## DATA PROVIDED
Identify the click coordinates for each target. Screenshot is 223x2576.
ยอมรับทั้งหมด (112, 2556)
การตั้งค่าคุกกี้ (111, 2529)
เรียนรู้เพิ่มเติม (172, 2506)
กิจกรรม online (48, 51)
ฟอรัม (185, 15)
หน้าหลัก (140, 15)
--
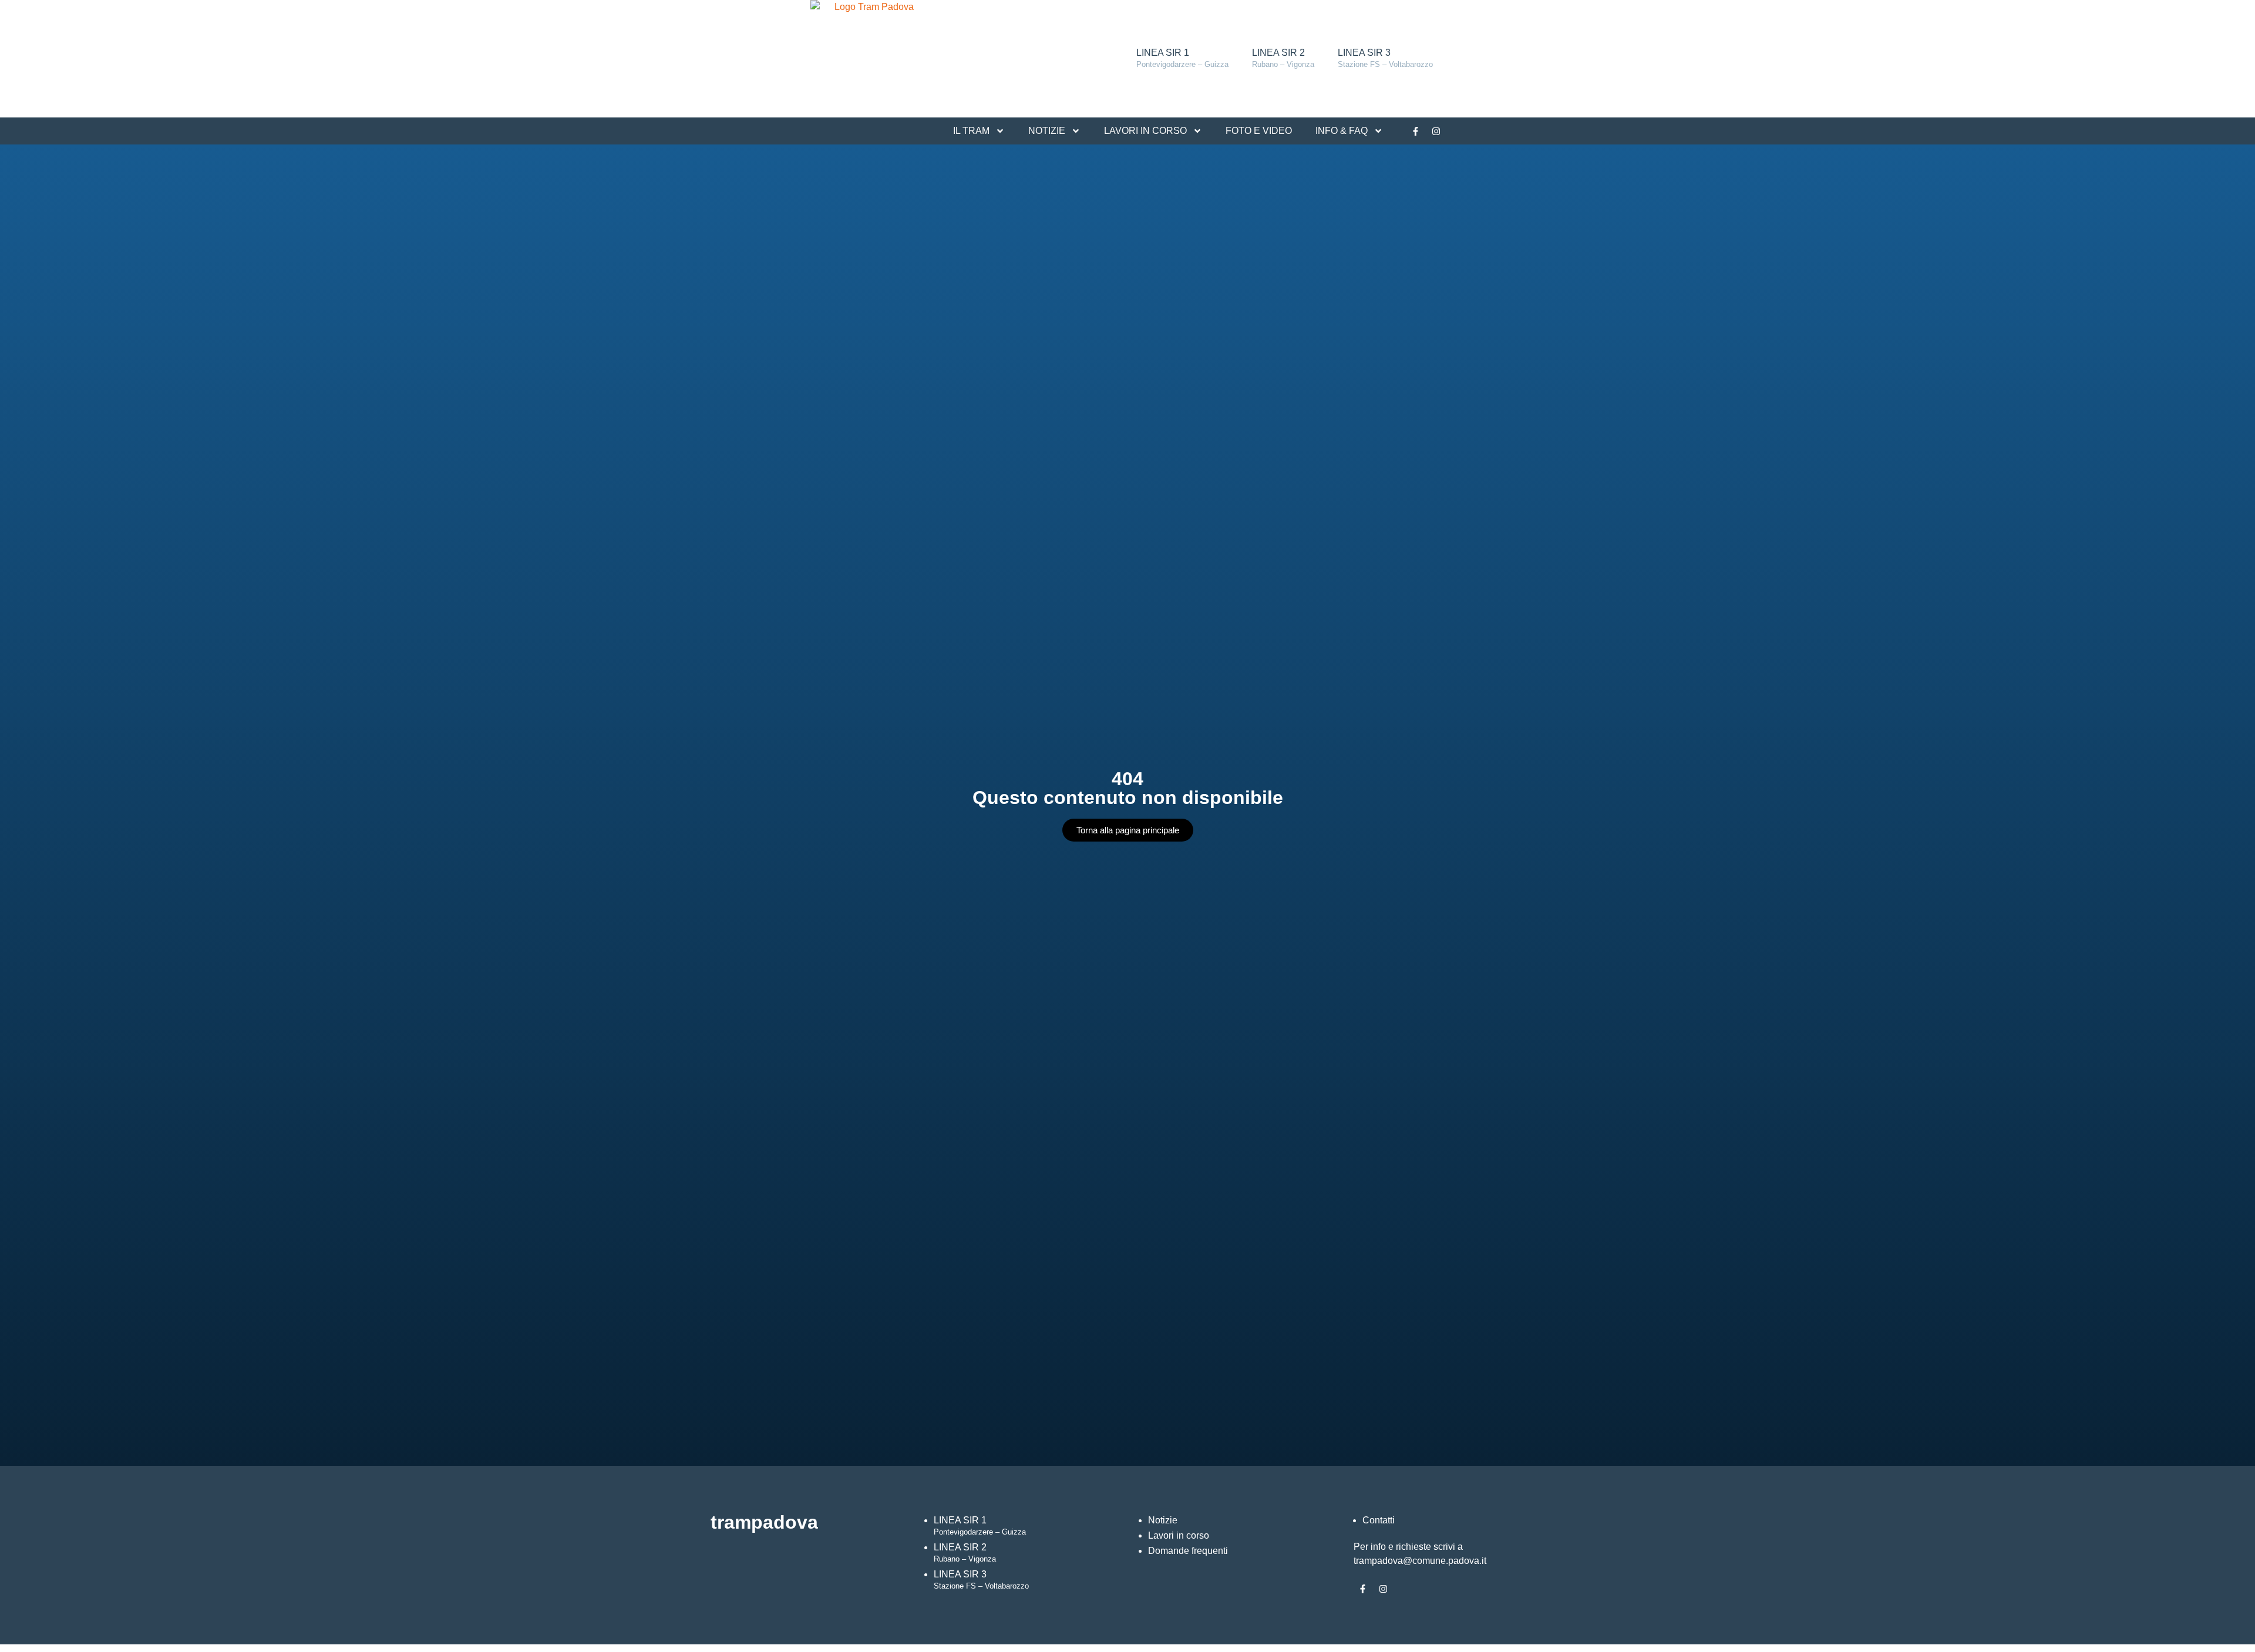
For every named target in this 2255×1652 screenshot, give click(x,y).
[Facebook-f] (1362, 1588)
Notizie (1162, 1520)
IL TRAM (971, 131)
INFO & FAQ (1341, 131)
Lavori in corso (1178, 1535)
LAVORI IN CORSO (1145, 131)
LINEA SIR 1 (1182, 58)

## ASSIGNMENT
Copy the lines above exactly. Start with the line containing "ยอมรับทั้งหมด (112, 2556)", end with the line containing "หน้าหลัก (140, 15)", and include both.

## RESULT OF THIS EXERCISE
ยอมรับทั้งหมด (112, 2556)
การตั้งค่าคุกกี้ (111, 2529)
เรียนรู้เพิ่มเติม (172, 2506)
กิจกรรม online (48, 51)
ฟอรัม (185, 15)
หน้าหลัก (140, 15)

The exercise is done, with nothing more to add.